#### GIVEN PASSAGE

I was hoping I wasn't too scatterbrained when I wrote that. I don't really think that tablets, smartphones etc are really as great of a learning tool as everyone claims they are as well. I seriously can't tell you how mad I was when they started to become popular, but I guess we all saw it coming. (Have you ever seen someone try to take a picture with a tablet? :shock: )

Oh, and did I mention most of them use Java on top of a Linux system? Eek. A sandbox(?) (Android) on top of a sandbox (Java.) IMO, a performance nightmare. I understand portability, but isn't C also 'portable' (with exception to drivers)? There aren't cracks in the armor, as you say, thus reducing learning opportunities. A kid's first programming experience will likely be a Android game with the ultra-high-level Android API, not a lower level API which reveals the true internals of the system.

Hopefully I didn't get too political but sometimes you just can't resist, but I'm sure many (if not most) of the members here have similar feelings.

########
#### DATA FOR ANALYSIS

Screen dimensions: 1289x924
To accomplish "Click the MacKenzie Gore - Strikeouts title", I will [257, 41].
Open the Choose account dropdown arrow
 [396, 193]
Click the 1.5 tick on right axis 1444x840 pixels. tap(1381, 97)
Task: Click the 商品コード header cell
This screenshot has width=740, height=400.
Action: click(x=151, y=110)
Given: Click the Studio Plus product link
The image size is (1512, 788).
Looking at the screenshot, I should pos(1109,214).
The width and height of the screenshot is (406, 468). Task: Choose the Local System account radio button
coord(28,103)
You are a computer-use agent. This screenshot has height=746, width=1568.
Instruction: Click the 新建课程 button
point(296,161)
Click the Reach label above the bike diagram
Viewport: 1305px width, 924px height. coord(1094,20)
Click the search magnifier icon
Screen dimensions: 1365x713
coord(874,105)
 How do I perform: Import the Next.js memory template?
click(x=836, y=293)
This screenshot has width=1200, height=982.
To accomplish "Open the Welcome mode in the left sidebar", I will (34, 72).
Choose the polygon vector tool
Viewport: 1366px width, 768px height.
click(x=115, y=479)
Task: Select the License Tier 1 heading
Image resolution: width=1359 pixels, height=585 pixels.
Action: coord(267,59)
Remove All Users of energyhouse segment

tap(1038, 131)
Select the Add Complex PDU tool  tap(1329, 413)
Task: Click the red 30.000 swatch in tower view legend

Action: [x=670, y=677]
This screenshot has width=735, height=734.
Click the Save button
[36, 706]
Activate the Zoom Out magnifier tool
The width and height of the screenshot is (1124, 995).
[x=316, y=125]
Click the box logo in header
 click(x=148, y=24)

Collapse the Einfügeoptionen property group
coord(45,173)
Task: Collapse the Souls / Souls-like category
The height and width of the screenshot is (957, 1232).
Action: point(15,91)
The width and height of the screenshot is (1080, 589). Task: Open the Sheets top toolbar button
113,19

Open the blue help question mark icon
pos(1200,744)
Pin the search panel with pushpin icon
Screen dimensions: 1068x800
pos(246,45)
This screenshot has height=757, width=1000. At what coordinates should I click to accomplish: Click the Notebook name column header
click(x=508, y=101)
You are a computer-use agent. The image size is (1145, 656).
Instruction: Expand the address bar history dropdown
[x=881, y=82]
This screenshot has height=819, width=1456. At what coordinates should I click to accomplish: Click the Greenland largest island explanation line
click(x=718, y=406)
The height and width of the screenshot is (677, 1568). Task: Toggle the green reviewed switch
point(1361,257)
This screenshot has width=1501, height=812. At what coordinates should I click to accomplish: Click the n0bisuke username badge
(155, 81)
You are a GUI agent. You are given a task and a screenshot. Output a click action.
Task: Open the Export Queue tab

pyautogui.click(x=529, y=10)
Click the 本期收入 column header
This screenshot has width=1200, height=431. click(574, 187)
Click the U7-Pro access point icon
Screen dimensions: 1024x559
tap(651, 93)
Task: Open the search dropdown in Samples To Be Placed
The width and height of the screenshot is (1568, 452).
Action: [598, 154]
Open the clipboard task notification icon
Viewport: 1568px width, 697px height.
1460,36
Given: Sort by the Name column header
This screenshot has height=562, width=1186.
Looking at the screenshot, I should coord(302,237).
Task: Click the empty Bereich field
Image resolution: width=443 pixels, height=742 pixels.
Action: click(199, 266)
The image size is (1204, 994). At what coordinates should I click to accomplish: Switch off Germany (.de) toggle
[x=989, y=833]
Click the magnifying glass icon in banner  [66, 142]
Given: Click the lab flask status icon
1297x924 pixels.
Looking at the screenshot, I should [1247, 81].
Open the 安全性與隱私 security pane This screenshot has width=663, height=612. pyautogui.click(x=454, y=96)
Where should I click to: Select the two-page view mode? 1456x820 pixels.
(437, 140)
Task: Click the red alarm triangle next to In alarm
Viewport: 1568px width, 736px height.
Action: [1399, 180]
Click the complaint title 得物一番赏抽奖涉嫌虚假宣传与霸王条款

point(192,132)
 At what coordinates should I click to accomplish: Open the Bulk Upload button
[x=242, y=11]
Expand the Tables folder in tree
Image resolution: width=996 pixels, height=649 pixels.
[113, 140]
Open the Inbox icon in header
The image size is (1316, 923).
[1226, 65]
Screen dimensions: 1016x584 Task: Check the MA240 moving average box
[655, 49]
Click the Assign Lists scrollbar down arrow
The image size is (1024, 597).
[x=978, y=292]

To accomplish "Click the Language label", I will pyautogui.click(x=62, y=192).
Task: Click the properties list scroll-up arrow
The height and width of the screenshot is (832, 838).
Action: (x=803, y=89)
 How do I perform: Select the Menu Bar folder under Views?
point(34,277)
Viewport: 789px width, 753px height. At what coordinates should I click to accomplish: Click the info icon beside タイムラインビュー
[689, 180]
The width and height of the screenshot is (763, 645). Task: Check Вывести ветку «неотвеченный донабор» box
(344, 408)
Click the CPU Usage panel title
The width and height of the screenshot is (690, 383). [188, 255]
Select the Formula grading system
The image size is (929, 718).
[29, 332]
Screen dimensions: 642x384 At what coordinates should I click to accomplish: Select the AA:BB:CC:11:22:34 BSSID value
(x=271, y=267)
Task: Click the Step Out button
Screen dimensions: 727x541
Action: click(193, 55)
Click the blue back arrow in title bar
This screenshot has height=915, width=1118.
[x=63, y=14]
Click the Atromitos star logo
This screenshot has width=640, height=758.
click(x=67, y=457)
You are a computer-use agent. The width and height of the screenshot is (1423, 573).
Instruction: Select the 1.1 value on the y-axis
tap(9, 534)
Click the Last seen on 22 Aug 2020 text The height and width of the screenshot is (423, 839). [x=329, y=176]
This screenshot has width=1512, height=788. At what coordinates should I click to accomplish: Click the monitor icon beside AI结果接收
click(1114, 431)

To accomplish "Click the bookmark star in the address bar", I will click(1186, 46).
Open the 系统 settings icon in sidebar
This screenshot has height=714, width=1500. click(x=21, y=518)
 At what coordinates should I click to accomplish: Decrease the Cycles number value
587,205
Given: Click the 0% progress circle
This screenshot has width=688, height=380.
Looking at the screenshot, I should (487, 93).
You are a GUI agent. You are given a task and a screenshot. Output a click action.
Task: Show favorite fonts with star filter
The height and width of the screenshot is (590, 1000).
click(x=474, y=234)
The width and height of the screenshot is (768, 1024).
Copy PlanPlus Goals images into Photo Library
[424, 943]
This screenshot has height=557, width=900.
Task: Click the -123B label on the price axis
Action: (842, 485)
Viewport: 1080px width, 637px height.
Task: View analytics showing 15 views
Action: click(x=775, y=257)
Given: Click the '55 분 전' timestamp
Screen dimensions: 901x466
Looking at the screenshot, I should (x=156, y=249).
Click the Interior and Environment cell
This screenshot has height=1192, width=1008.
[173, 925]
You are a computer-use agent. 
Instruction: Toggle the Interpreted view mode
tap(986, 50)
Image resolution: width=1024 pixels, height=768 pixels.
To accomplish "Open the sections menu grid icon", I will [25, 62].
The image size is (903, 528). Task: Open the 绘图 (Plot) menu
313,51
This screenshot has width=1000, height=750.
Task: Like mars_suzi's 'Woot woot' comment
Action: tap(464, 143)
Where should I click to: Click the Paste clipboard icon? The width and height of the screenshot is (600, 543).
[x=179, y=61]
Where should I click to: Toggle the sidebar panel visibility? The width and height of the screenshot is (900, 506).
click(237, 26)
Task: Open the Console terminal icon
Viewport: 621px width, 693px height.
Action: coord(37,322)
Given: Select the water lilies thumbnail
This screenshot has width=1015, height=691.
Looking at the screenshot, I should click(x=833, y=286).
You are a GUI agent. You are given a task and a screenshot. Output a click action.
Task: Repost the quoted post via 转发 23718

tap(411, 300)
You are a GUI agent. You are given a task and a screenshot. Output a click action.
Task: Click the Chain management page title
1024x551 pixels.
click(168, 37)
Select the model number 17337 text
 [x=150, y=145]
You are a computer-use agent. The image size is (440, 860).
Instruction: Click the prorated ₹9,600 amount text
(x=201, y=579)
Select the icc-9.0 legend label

########

*PROBLEM DETAILS*
Reproduce the post on tablets and learning to program word for word, between "Oh, and did" and "of the system.", inclusive.

*WRITTEN ANSWER*
Oh, and did I mention most of them use Java on top of a Linux system? Eek. A sandbox(?) (Android) on top of a sandbox (Java.) IMO, a performance nightmare. I understand portability, but isn't C also 'portable' (with exception to drivers)? There aren't cracks in the armor, as you say, thus reducing learning opportunities. A kid's first programming experience will likely be a Android game with the ultra-high-level Android API, not a lower level API which reveals the true internals of the system.